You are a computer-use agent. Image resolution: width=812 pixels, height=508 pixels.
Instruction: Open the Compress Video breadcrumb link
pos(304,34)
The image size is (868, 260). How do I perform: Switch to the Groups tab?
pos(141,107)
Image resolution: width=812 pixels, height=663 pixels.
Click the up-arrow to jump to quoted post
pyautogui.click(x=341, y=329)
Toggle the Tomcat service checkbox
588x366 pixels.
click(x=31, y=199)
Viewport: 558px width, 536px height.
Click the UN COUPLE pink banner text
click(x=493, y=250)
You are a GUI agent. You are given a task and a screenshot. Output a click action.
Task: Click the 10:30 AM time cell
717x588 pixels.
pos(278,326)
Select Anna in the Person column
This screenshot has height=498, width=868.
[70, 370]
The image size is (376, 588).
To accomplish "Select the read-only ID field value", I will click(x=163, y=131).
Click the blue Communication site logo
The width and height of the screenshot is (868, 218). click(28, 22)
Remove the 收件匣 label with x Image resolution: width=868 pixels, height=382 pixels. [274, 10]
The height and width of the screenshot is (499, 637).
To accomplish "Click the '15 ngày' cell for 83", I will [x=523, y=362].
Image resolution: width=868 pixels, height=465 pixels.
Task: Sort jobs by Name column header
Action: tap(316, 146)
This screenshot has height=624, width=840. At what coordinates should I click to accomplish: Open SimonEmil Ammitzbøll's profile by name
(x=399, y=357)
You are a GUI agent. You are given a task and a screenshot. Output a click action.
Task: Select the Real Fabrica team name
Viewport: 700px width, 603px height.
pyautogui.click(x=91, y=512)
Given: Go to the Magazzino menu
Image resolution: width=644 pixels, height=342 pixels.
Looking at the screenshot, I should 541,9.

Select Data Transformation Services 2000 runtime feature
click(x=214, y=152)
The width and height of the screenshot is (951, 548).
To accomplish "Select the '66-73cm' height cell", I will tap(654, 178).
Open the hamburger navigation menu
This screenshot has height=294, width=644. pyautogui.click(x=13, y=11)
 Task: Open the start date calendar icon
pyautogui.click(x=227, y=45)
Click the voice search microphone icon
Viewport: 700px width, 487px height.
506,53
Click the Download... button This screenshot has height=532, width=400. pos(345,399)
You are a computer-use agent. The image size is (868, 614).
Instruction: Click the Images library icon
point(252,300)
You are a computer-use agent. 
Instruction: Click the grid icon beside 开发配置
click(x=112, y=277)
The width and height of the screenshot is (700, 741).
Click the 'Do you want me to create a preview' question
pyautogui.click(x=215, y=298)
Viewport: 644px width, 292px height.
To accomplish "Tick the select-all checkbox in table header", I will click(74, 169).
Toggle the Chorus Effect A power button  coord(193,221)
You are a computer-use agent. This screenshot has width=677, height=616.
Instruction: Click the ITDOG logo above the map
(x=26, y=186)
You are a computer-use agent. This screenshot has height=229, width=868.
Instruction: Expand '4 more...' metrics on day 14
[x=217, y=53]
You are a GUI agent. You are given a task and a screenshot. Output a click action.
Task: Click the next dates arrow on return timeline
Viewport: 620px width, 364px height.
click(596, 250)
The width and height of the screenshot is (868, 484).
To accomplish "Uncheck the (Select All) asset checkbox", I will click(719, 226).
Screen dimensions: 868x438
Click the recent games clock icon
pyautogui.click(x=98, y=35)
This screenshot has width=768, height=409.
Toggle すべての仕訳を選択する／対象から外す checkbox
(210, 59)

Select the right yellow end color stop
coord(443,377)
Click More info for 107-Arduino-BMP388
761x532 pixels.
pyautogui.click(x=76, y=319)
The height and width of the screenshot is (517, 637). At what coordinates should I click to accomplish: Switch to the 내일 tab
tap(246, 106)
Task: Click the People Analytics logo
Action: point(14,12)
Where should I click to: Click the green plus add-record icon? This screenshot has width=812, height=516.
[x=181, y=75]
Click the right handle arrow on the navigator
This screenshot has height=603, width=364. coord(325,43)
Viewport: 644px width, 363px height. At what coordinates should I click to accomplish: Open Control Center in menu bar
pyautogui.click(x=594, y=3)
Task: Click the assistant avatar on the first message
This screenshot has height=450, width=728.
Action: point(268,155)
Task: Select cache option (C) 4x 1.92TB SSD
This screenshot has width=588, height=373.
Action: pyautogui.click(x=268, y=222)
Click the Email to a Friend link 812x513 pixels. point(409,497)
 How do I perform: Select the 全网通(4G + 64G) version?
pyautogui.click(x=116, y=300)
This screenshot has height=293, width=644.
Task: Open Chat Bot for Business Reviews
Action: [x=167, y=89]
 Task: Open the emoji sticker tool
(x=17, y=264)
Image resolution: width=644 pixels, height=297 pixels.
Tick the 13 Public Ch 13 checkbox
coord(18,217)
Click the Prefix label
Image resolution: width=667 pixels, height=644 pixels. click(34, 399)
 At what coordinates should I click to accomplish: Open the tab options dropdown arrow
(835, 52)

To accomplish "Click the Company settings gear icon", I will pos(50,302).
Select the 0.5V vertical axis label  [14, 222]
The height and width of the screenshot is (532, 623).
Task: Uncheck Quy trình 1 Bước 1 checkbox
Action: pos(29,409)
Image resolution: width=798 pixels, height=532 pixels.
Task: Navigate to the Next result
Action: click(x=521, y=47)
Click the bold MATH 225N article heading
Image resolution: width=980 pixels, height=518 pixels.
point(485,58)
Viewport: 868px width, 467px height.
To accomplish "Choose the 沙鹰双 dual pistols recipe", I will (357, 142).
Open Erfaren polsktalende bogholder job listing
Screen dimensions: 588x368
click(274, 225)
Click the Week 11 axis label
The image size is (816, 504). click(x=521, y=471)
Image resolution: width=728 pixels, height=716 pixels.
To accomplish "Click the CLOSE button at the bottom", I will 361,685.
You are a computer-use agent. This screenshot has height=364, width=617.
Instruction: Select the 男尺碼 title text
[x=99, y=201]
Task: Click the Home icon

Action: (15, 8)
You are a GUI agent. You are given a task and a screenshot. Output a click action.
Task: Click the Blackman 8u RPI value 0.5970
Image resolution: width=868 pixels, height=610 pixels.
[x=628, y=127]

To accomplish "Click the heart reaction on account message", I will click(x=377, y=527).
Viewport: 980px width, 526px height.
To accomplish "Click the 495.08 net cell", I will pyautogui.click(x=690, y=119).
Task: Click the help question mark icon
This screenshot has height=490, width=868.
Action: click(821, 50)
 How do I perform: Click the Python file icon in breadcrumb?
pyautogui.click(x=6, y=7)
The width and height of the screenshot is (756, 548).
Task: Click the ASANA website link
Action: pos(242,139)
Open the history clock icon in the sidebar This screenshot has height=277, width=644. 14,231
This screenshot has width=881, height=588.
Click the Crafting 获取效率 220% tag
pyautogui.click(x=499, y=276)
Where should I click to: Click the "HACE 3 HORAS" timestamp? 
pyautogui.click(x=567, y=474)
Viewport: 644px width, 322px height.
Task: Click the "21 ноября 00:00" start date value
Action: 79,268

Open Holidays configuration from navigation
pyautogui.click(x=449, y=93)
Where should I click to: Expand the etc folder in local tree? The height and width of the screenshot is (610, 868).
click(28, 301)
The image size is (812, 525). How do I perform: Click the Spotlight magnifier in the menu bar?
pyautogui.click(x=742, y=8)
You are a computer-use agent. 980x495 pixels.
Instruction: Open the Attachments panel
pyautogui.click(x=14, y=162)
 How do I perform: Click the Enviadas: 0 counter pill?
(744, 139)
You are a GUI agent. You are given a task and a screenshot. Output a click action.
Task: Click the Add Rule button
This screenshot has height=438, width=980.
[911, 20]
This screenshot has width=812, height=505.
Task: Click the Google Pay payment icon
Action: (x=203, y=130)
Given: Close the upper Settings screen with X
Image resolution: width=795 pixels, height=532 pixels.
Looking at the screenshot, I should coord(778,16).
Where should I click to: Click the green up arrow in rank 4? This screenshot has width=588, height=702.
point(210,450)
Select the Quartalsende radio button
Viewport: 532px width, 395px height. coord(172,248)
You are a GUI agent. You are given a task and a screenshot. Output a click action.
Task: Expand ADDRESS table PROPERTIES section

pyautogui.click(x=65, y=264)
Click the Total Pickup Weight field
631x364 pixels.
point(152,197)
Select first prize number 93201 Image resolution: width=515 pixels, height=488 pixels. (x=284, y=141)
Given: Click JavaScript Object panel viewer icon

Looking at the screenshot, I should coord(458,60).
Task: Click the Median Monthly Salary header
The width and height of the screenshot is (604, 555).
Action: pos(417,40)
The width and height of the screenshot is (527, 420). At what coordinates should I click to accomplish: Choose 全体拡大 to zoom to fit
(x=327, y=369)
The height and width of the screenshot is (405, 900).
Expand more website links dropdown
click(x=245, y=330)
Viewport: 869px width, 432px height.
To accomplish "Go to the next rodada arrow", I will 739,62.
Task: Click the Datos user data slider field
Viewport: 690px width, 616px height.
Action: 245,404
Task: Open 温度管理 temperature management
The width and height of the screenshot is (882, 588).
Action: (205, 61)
-=-=-=-=-
## ACTION ITEM
Write down, word for word, the lines above from the one containing "Click the UN COUPLE pink banner text" through the one containing "The image size is (376, 588).", both ends included.

## REPLY TO THE TASK
Click the UN COUPLE pink banner text
click(x=493, y=250)
You are a GUI agent. You are given a task and a screenshot. Output a click action.
Task: Click the 10:30 AM time cell
717x588 pixels.
pos(278,326)
Select Anna in the Person column
This screenshot has height=498, width=868.
[70, 370]
The image size is (376, 588).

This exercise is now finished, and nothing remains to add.